Ya ampun. Apa sebegitu buruknya penampilanku kemarin? Aku pikir kemarin penampilanku sukses, tapi ternyata semuanya sangat jauh dari kata sukses. Masih banyak kesalahan yang perlu aku perbaiki.
"Udah, mungkin itu aja yang mau gue omongin buat Jihan. Semoga lo nggak sakit hati sama ucapan gue barusan." Reynald mengakhiri evaluasinya dengan senyuman.
"Ada lagi yang mau evuasi para aktornya?" tanya Kak Iyan. Kemudian aku melihat Abdee mengangkat tangannya.
"Oke, Abdee. Silakan,"
"Nah teman-teman, jadi disini gue bukan cuma mau evaluasi bagian aktor aja. Tapi gue bakal evaluasi untuk keseluruhan anggota, mulai dari bagian aktor sampai ke bagian kostum." Abdee menatap semua anggota. "Menurut gue pementasan kamerin udah lumayan. Cuma, memang ada beberapa yang kurang. Kayak misalnya suara aktor yang terlalu kecil," ia menatapku saat mengatakan itu. "Atau dari tata make up yang masih kurang keliatan bagi penonton paling atas. Dan juga dari bagian musik, yang kadang masih ketinggalan buat ngikutin move para aktor." dan ketika mengatakan ini, mata Abdee menatap ke arah Reynald.

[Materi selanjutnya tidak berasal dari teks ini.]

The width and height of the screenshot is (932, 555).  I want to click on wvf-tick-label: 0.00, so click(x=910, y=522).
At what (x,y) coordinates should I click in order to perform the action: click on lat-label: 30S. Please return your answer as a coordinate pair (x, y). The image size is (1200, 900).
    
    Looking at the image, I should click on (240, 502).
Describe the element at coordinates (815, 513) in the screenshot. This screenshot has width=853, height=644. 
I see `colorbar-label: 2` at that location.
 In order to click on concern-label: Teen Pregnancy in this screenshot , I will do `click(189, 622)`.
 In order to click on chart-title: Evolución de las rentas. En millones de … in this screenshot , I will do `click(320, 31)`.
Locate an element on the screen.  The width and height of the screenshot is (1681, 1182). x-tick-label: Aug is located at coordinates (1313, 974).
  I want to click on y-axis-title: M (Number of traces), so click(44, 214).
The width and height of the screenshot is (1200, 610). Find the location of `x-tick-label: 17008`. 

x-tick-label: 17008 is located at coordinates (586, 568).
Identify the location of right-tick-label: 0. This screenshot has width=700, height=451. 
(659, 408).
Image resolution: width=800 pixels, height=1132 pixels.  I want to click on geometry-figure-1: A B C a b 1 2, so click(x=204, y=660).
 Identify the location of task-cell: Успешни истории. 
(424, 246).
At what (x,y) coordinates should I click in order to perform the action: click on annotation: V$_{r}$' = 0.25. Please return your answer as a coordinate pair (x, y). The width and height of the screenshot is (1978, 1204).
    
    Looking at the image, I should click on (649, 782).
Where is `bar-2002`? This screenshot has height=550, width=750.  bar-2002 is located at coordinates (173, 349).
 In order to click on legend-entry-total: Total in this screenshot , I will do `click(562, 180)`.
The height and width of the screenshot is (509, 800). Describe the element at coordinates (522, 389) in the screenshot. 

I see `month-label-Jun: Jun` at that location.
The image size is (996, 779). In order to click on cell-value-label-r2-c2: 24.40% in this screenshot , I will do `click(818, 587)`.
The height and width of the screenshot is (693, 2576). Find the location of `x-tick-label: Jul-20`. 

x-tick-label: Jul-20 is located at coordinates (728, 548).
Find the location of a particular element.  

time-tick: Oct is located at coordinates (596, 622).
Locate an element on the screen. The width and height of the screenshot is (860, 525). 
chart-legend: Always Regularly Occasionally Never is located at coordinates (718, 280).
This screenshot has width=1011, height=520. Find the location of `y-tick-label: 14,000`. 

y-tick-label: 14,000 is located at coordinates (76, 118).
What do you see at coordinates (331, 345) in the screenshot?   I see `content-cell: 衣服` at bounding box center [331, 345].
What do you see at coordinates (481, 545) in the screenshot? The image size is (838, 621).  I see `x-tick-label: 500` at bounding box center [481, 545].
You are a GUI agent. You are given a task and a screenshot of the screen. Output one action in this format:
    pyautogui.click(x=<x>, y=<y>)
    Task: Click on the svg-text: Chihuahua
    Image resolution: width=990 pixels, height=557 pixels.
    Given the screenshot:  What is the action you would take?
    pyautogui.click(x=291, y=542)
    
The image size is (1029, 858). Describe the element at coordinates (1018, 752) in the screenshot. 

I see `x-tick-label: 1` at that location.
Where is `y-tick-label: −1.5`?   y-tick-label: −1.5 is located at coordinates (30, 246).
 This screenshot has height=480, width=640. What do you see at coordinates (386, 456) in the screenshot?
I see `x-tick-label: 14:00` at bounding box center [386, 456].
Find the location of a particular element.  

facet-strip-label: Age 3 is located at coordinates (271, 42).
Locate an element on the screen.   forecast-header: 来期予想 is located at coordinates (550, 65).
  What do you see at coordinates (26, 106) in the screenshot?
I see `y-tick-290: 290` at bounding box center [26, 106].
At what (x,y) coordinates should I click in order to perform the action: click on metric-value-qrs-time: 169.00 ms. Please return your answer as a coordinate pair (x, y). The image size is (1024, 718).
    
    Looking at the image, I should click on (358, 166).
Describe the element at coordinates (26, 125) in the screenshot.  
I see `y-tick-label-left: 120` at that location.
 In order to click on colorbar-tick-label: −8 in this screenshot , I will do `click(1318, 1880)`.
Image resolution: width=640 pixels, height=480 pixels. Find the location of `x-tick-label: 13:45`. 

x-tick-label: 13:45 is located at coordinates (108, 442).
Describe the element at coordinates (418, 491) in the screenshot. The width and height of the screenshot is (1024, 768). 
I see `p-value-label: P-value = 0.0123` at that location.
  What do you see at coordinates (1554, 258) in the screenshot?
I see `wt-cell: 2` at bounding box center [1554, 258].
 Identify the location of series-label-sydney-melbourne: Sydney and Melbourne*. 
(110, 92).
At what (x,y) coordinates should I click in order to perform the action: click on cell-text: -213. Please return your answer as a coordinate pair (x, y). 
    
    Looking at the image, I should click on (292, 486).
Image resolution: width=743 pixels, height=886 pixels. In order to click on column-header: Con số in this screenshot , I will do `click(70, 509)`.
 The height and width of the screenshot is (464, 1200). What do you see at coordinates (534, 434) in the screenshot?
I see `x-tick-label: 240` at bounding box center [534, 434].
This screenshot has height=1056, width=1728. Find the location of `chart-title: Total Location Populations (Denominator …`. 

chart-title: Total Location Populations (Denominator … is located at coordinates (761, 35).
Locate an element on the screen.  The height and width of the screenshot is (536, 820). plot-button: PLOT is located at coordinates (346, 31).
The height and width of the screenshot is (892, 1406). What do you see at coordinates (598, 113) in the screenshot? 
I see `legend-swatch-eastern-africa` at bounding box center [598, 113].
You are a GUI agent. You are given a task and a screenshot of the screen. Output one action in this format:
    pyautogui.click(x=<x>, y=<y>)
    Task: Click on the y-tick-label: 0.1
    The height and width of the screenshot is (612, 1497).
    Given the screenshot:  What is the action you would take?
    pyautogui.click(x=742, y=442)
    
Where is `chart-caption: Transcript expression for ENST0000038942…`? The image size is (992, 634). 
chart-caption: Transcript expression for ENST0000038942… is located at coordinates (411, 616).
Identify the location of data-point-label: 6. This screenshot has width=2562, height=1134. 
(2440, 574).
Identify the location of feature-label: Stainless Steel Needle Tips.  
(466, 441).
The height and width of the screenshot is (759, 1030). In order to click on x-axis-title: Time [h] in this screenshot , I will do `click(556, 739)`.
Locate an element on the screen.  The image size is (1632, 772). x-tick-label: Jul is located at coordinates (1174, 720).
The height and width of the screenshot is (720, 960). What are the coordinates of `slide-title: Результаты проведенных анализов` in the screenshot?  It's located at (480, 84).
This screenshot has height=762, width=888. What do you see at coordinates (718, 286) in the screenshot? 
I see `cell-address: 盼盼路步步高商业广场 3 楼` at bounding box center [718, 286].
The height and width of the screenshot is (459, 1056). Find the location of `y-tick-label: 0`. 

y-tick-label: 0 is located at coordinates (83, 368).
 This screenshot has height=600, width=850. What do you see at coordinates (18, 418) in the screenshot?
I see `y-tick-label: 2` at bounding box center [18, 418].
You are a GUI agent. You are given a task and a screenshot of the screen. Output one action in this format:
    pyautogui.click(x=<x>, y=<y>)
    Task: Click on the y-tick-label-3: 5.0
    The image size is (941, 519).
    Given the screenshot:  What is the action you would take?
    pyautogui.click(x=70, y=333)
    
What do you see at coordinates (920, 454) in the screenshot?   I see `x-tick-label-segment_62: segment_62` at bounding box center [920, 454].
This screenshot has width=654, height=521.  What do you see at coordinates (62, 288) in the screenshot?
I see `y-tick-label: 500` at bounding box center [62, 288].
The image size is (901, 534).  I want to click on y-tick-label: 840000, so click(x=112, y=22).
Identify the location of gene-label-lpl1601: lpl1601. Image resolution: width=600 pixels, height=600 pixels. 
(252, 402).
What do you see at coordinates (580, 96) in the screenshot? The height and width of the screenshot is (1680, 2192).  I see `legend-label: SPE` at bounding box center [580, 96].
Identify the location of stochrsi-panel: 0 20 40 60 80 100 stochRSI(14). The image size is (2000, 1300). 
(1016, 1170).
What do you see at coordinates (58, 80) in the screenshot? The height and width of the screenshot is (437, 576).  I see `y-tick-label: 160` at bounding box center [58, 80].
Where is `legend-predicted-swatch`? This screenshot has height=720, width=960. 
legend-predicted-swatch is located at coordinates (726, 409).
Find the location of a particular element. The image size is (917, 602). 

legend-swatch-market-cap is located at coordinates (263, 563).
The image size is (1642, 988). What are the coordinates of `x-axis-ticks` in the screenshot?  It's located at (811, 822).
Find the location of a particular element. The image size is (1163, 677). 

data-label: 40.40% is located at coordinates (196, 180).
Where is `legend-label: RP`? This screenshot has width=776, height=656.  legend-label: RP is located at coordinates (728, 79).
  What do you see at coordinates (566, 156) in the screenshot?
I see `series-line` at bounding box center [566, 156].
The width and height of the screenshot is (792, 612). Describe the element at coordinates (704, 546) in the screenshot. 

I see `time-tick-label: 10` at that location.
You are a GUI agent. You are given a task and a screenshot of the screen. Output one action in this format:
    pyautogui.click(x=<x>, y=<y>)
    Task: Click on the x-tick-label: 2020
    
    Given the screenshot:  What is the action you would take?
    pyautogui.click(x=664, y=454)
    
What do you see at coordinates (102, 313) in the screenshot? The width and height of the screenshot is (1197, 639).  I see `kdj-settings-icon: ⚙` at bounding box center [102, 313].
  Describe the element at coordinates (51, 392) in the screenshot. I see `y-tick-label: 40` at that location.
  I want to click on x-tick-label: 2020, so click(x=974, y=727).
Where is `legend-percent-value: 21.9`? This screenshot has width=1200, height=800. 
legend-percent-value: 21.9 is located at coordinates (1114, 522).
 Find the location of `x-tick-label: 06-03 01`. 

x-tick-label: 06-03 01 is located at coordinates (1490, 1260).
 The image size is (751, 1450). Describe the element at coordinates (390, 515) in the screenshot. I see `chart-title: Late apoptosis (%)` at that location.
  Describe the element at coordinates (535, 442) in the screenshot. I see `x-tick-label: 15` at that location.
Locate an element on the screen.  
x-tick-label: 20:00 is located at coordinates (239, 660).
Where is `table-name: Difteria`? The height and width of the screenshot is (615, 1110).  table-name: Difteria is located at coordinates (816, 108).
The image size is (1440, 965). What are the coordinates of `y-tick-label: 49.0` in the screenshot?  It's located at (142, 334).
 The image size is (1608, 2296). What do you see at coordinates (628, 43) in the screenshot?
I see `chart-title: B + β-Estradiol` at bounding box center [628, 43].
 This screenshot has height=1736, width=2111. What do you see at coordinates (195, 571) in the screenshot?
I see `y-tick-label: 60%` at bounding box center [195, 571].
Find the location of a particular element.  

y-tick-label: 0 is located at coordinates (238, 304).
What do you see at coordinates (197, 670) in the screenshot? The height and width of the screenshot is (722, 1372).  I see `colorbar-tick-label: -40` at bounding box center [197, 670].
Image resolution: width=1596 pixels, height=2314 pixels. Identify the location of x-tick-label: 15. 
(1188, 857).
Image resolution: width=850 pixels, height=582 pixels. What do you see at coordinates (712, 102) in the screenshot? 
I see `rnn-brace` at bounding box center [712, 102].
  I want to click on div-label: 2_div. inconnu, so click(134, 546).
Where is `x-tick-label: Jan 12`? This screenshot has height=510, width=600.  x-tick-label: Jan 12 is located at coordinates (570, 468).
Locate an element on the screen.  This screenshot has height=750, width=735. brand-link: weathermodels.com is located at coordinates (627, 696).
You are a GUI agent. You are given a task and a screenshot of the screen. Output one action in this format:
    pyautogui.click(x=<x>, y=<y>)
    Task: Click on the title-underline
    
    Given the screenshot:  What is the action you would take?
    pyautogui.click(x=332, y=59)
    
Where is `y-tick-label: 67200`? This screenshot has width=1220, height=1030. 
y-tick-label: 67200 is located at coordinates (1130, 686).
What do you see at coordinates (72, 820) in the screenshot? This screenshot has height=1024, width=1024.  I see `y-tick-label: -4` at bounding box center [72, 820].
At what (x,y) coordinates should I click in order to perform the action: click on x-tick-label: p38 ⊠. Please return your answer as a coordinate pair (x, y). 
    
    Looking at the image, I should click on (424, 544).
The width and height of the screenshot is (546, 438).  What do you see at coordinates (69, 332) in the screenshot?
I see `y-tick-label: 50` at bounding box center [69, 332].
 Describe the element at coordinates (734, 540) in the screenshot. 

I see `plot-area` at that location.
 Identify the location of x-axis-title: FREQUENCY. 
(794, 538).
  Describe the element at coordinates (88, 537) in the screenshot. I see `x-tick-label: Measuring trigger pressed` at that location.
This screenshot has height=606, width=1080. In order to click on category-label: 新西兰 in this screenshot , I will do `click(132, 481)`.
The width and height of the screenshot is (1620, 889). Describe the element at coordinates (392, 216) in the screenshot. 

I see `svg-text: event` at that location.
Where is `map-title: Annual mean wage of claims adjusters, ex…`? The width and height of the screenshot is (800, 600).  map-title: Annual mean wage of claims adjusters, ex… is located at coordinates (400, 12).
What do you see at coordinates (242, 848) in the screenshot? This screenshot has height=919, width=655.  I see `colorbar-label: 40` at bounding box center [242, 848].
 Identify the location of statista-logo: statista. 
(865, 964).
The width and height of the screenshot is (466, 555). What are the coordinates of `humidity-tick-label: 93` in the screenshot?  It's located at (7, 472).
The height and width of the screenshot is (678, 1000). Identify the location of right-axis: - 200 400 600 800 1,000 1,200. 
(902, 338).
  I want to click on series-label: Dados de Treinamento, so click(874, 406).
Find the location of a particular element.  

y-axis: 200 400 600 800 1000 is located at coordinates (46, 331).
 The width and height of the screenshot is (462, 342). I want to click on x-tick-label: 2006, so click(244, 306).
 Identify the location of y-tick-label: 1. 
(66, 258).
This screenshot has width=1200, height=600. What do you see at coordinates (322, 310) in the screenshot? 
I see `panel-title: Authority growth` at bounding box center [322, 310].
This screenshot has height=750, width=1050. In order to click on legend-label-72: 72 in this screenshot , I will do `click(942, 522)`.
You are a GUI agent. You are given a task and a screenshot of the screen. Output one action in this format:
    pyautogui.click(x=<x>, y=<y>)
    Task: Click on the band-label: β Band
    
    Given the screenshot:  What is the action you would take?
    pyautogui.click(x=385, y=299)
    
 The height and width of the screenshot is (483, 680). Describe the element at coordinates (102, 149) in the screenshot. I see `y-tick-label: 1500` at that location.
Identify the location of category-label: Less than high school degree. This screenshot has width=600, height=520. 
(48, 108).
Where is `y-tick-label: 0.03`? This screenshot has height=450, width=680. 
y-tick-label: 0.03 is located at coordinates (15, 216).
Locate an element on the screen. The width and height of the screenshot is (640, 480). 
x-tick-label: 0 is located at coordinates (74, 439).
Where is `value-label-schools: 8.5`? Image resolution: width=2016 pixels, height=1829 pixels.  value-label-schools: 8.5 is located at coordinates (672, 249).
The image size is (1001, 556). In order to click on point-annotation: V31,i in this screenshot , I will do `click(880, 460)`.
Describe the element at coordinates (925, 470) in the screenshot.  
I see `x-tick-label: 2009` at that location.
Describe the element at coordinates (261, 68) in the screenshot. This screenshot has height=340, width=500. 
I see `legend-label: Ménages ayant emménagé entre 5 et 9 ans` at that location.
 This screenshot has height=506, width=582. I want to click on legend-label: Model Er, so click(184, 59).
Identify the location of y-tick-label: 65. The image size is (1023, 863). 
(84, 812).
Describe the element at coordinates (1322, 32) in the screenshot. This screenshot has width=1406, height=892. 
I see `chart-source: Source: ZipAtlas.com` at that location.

"Jadi gue disini cuma mau bilang, jangan saling nyalahin satu sama lain. Kita ini kelompok, kalo satu melakukan kesalahan berarti semuanya ikut salah. Dan disini gue bukan mau ngebelain siapa-siapa. Gue cuma nggak suka, ada yang menyudutkan orang lain, padahal dia sendiri nggak sadar kalo dia juga ngelakuin kesalahan. Pokoknya harus saling sadar diri aja. Kalian inget kan kalo diteater kita ada 3 peraturan," Abdee mangangkat 3 jarinya. "Yang pertama sadar diri, yang kedua sadar ruang, dan yang ketiga sadar waktu." Abdee tersenyum. "Oke sekian evaluasi dari gue. Terima kasih,"
Diam-diam aku menunjukan jempolku ketika Abdee melirik ke arahku. Dan dia kemudian menundukan kepala. Tapi sebelum ia menundukan kepalanya, aku melihat dia tersenyum.
Ya Tuhan! Lagi-lagi aku melupakan fakta bahwa kami hanya sekadar sahabat.